Records for locating described items
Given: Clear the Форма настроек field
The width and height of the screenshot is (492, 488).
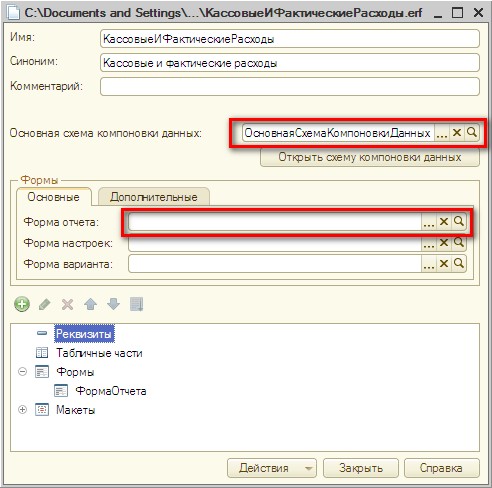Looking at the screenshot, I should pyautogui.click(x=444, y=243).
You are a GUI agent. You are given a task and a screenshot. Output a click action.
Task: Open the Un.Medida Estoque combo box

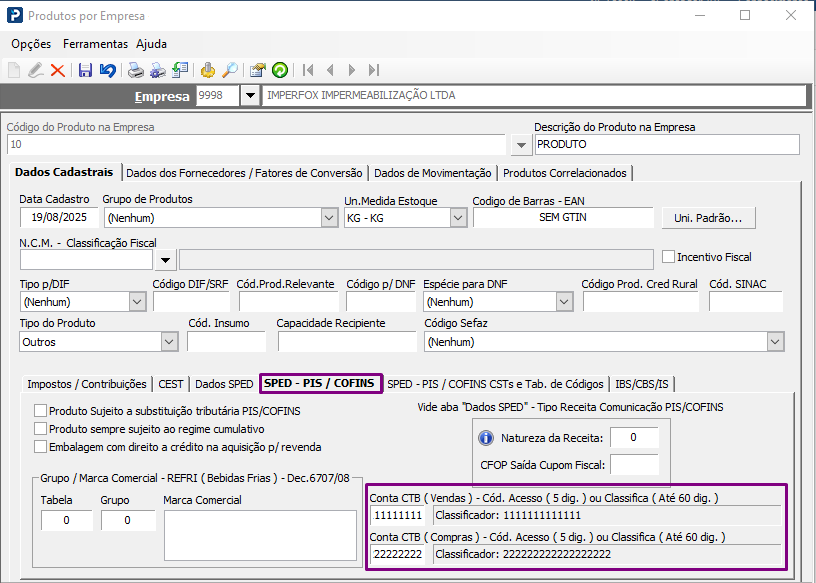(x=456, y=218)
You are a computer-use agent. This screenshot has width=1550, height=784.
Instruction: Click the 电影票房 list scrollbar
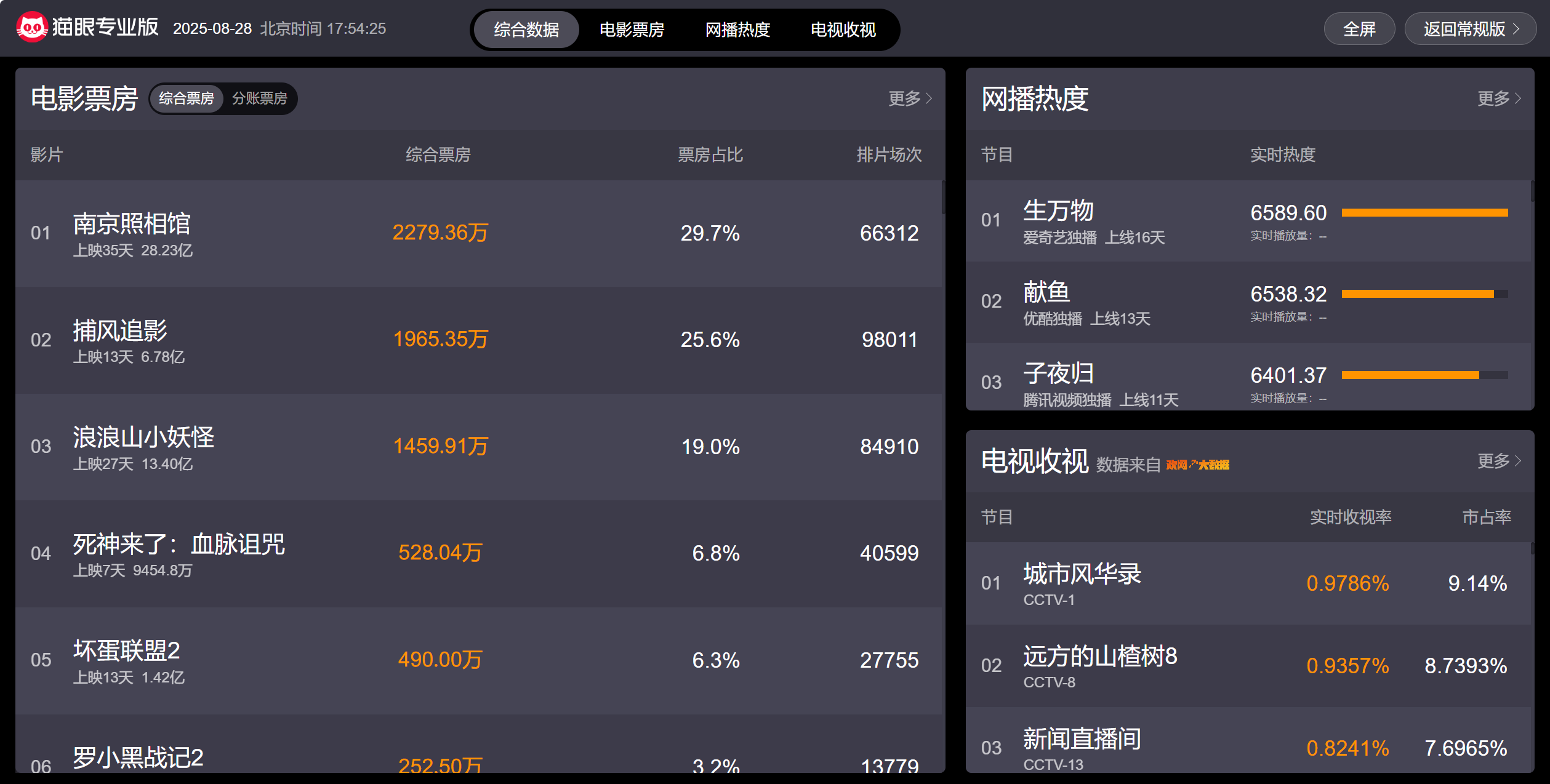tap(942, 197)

---

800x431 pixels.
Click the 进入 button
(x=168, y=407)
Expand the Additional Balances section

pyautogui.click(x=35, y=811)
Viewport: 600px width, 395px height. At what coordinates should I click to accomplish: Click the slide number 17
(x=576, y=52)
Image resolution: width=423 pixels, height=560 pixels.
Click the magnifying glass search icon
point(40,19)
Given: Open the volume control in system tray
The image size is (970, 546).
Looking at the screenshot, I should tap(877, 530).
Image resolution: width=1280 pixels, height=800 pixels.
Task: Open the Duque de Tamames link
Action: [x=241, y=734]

* * *

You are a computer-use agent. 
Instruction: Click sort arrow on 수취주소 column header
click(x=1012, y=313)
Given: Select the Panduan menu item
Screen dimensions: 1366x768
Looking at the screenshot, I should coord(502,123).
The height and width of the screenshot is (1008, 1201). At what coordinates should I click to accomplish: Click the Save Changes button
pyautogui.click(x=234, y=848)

▶ Exercise task: Quote the lines of the data from the line containing "Given: Open the volume control in system tray" through the line containing "Action: [x=241, y=734]", reproducing each one word for word.

▶ The output:
Given: Open the volume control in system tray
The image size is (970, 546).
Looking at the screenshot, I should tap(877, 530).
Image resolution: width=1280 pixels, height=800 pixels.
Task: Open the Duque de Tamames link
Action: [x=241, y=734]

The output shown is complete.